# Which single tubes work best with 5/16 Steel balls?



## Popcorn (Mar 25, 2011)

I'm currently using Tex Shooter's flat bands with 5/16 steel ammo, and they work well. I've made a slingshot with bands that come around the side of the forks like I've seen Bill Hays do, for shooting through the forks. I've also tried Bill's method of drawing the line down the center of the band for aiming. I've found this makes it much easier for me to shoot more accurately than using bands which go over the top of the slingshot, as on my first slingshot. (Thanks, Bill!)

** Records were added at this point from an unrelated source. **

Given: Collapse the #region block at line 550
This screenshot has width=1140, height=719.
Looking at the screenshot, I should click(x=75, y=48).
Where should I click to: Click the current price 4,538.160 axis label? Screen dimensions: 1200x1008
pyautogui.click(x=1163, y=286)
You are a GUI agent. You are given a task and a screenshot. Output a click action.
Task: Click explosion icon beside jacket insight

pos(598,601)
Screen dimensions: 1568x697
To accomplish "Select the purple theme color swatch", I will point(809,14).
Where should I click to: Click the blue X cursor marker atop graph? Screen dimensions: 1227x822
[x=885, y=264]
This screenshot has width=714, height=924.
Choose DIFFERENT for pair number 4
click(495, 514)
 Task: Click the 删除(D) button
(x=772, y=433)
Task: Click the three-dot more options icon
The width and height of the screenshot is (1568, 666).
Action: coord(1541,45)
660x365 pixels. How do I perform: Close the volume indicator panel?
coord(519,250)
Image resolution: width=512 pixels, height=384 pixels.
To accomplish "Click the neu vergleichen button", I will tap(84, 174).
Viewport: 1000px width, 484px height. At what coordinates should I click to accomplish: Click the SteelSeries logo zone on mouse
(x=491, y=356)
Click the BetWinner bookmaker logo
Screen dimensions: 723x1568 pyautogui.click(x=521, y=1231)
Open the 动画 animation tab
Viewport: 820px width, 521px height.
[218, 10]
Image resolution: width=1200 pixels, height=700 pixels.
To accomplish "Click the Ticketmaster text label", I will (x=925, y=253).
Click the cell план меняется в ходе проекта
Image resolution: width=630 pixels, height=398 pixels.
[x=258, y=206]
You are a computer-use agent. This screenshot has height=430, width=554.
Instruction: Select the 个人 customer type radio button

I think if I used a single tube in the same fashion (around the side of the forks), the tube would provide a great aiming/sight picture. So, which single tubes would people recommend with this 5/16 ammo, for a good balance of power and tube longevity? (The tube might also be looped at the very end to connect to the forks, but be single the rest of the way).

Thanks in advance!


----------



## ultravisitor (Oct 21, 2012)

5/16 is quite small.

i shoot 8mm ammo, wich is almost the same size, with single 2040.

its cheap and you can always double it for bigger ammo.


----------



## treefork (Feb 1, 2010)

The light tube from Tex in the vendors section works great for single tube and light ammo combo.


----------



## lightgeoduck (Apr 3, 2011)

Gotta love 2040 tubes... And in case you are unfamiliar with the term. 2040 is a tube that is 4.0mm OD AND 2.0mm ID


----------



## Viper010 (Apr 21, 2012)

i recently got a picklefork as a gift from capnjoe, banded up with the light black tubing from simpleshot (Hygenic corp 3050) at approx 6" active length, with a rayshot supersure superpouch. they shoot light ammo like a dream. but honestly, they are the only tubes ive tried so far.

cheers, remco


----------